Bei dem wenigen, was sie zu tun hat, trödelt sie herum, damit es möglichst viel Zeit füllt. Ihr ist oft langweilig, daher zieht sie die wenigen Tätigkeiten in die Länge.

Trödeln bedeutet hier "langsam machen / bummeln", also genau die Kernbedeutung.


----------



## tokiobird

Hm, das ist eine neue Linie. Aber die Handlung ist was ganz anderes: die Prinzessin tut alles, um sich nicht zu langeweilen: sie fährt Skateboard, reitet, tanzt, lernt fechten. Das war mein Problem ursprünglich, dass ich nicht verstanden habe, was das mit Trödeln zu tun hat.


----------



## elroy

_Prinzessin Fiorella trödelt gerne - denn eine Prinzessin zu sein ist langweilig! Viel lieber fährt Fiorella Skateboard durch das Schloss, tanzt Hip Hop statt Ballett und übet Fechten. Ob Fiorella an Trödelitis leidet?_

Das verstehe ich so: Sie würde viel lieber diese anderen Dinge machen (Skateboard, Hip Hop, Fechten), kann/darf aber nicht, weil sie ja Prinzessin ist. Sie führt leider ein langweiliges Leben und trödelt viel.


----------



## tokiobird

ich würde gerne die Kinder fragen, wie sie das verstehen.
Ja, das ist vielleicht etwas irreführend, weil sie all das tatsächlich tut. In der Tat, sie tut all das anstatt alles andere.


----------



## elroy

tokiobird said:


> weil sie all das tatsächlich tut


Tatsache? 🤔


----------



## Kajjo

Manche Formulierungen in Büchern sind auch einfach nur blöde oder irreführend. Aber Trödeln verstehe ich ganz eindeutig we in #14 beschrieben und wenn es wirklich anders gemeint sein sollte, dann wird das Wort falsch verwendet. Daraus solltest du keine erweiterte Bedeutung ableiten.

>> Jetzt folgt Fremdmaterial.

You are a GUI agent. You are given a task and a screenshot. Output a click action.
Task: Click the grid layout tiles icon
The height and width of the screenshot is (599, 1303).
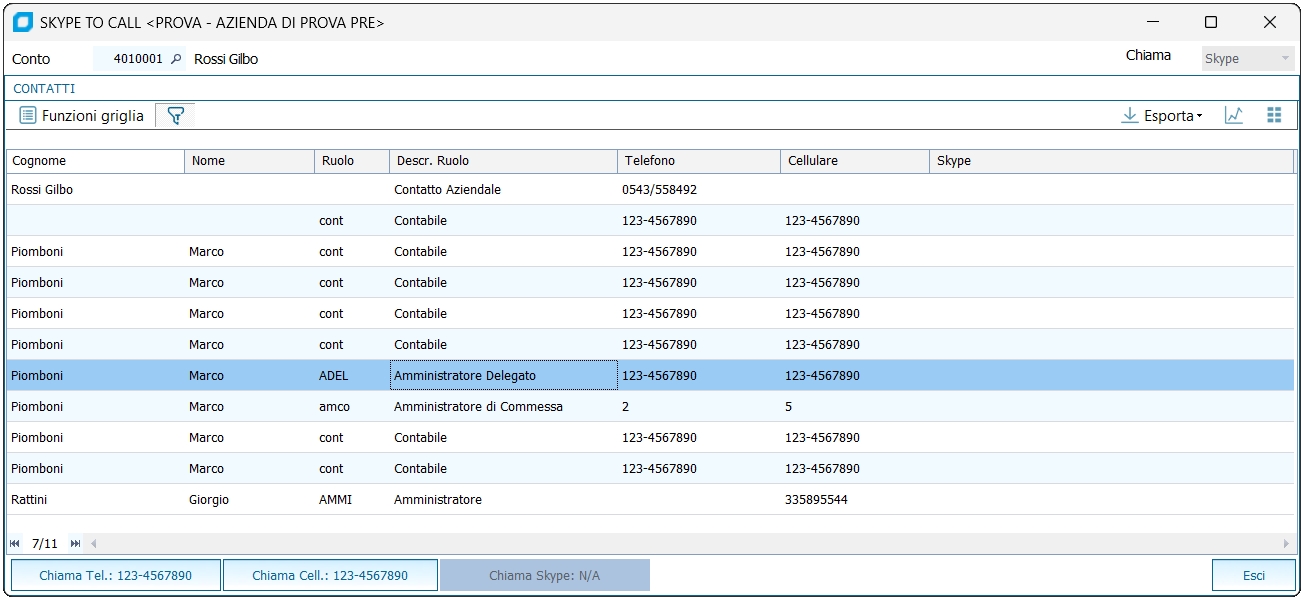pos(1274,116)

Trödeln ist nicht spielen und Trödeln ist absolut sicher nicht das Gegenteil von Langeweile.


----------



## Hutschi

tokiobird said:


> "Prinzessin Fiorella trödelt gerne - denn eine Prinzessin zu sein ist langweilig!"


Nach mehrmaligem Lesen sehe ich es so: 
Die Pflichten einer Prinzessin zu erfüllen ist langweilig. Dagegen hilft Trödeln.


----------



## JClaudeK

Auf der Suche nach dem Titel "Die Trödelprinzessin" bin ich auf "Die Trödelprinzessin Zilly Zeitlos" gestoßen.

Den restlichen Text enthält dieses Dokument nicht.